- **Study material**
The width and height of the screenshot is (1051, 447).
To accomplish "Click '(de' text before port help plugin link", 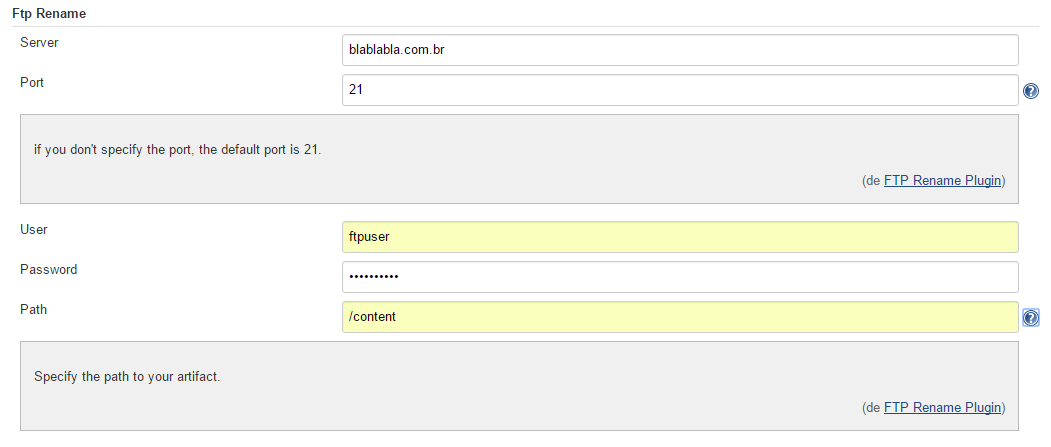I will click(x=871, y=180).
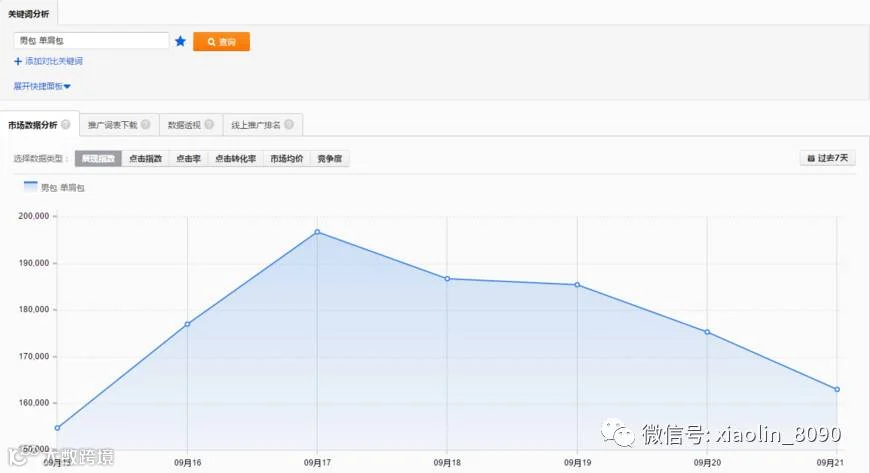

--

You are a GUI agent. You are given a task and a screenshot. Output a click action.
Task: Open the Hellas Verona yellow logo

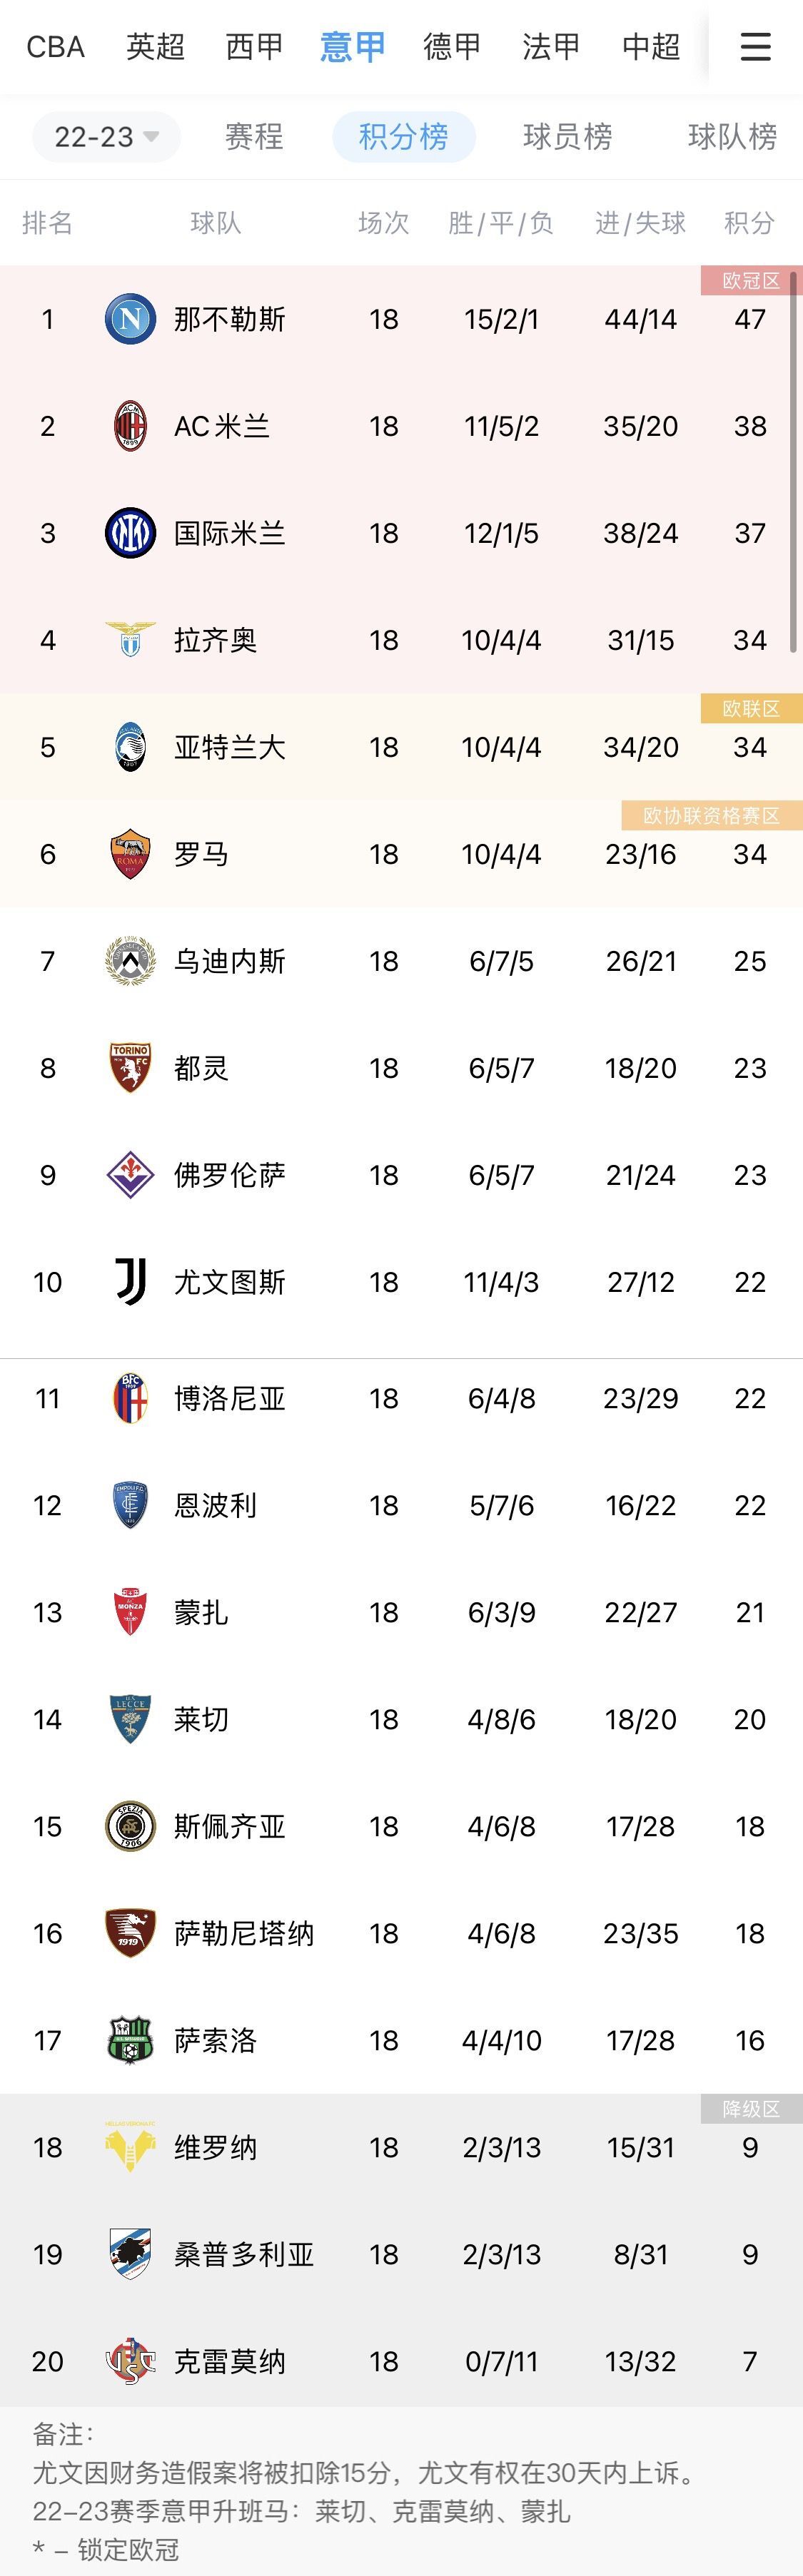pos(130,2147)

- **Try it**
Write out every line from the data above that includes "screenshot".

- **Result for this task**
The width and height of the screenshot is (1051, 447).
You are a GUI agent. You are given a task and a screenshot. Output a click action.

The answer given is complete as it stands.